Whether you agree with it or not, the club made their decision and didn’t go back on it.
But could Tyler Toffoli and Josh Leivo departing in free agency, along with a plethora of concerns around Ferland’s future make the Canucks rethink their stance on Baertschi?
Jake Virtanen is likely going to get a long look on the first line alongside Elias Pettersson and J.T. Miller, which theoretically means a spot will be open on the third line.
A large part of whether Baertschi fits on the third line depends largely on how the Canucks want to structure their lines when it comes to matchups. If they take the same approach that they did for the majority of last season and construct the third line with the intention of allowing them to reap the offensive rewards of playing against weaker matchups, Baertschi makes sense.
Losing Toffoli and Leivo hurts the Canucks’ forward group, and as the Canucks continue to look to shift their roster construction away from a set top six and bottom six (which got hemmed in their own end far too much) into more of a top-nine forward group, the opportunity could be there for Baertschi.

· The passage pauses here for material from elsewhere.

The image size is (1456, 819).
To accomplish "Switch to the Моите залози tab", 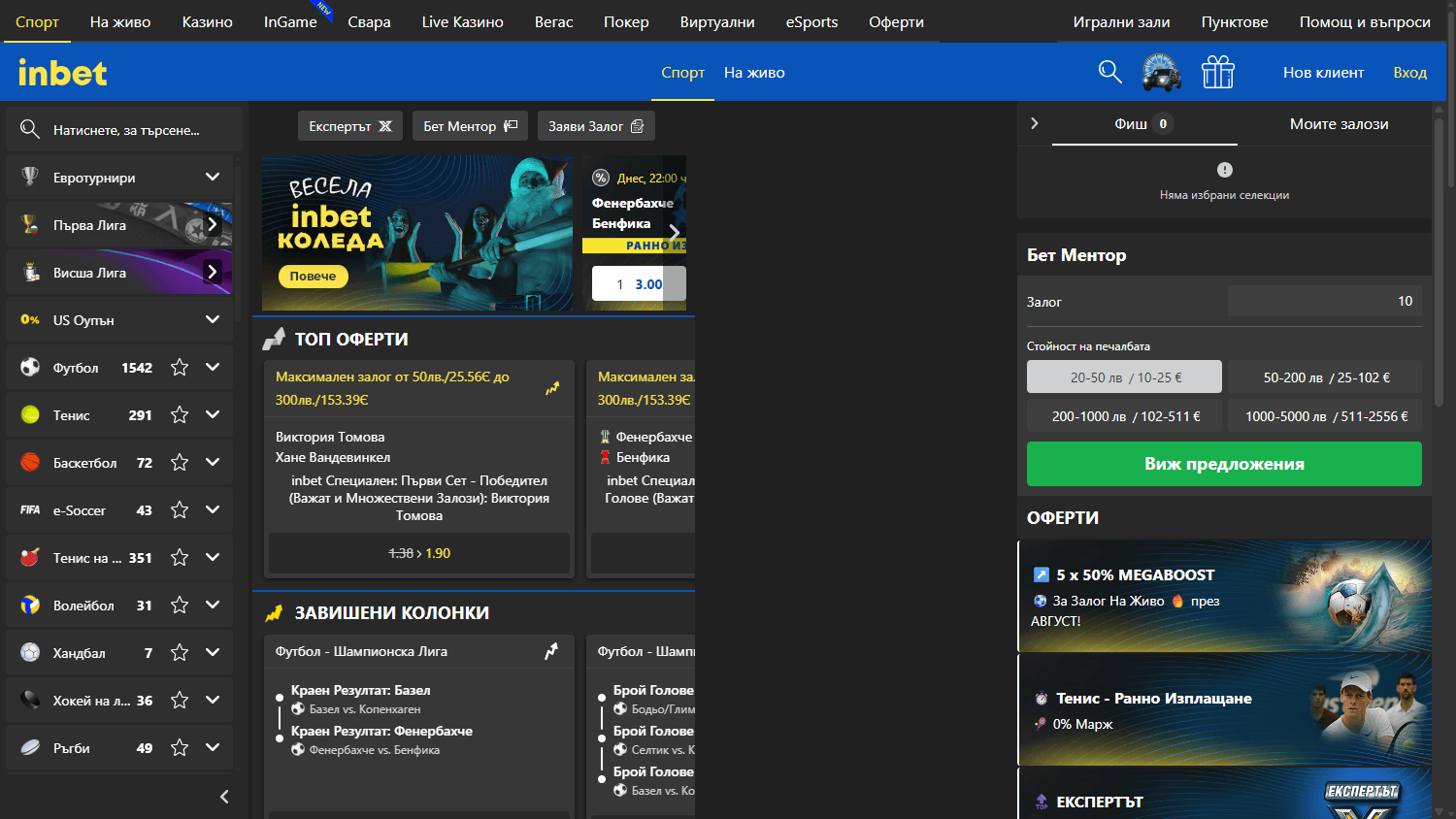I will (x=1338, y=123).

“Sven will come to camp,” said general manager Jim Benning a couple of weeks ago. “We’ll see where he’s at, where he fits, and if he deserves to be on the team, he’ll be on the team. If not, he will be depth for us. But that will be up to Sven.”
That makes it sound like the Canucks are indeed open to the idea of Baertschi on the NHL team, but only if he shows a commitment to the defensive side of the game, which is where they see the most issues.
That being said, when he was in Utica, Baertschi showed well on that side of the puck.
“Sven looked to me like a player who wanted to get back to the NHL level,” said former CanucksArmy contributor Cory Hergott. “He didn’t look like a player who was mailing it in. I think that over the course of the season I might have thought that his effort level lacked a bit in maybe a game or two, but I think that can be said for most players toiling at the AHL level. He was used on the PK off and on during the season, so I don’t think that the coaching staff was concerned about his defensive game.”
Another issue commonly cited as a reason for the organization keeping him in the minors is his past history with concussions. It’s important to note that Baertschi wasn’t shying away from contact. He had no concussion-related issues this season, and his effort level wasn’t something to be concerned about.
“He suffered a high ankle sprain and only missed a few games. That’s an injury that he could have easily spent the rest of the season milking on IR, getting paid and not riding busses if his attitude was in the wrong space,” added Hergott. “He came back quickly and played hard. I made a point of mentioning throughout the season that he wasn’t just not shying away from physical contact, but was indeed seeking it out at times and getting his nose dirty. He took a few big-time hits this year and bounced right back up and kept playing.”
That sure sounds like a guy hellbent on proving to NHL GMs that he’s far from finished.
The question now is, can he prove it to the Canucks?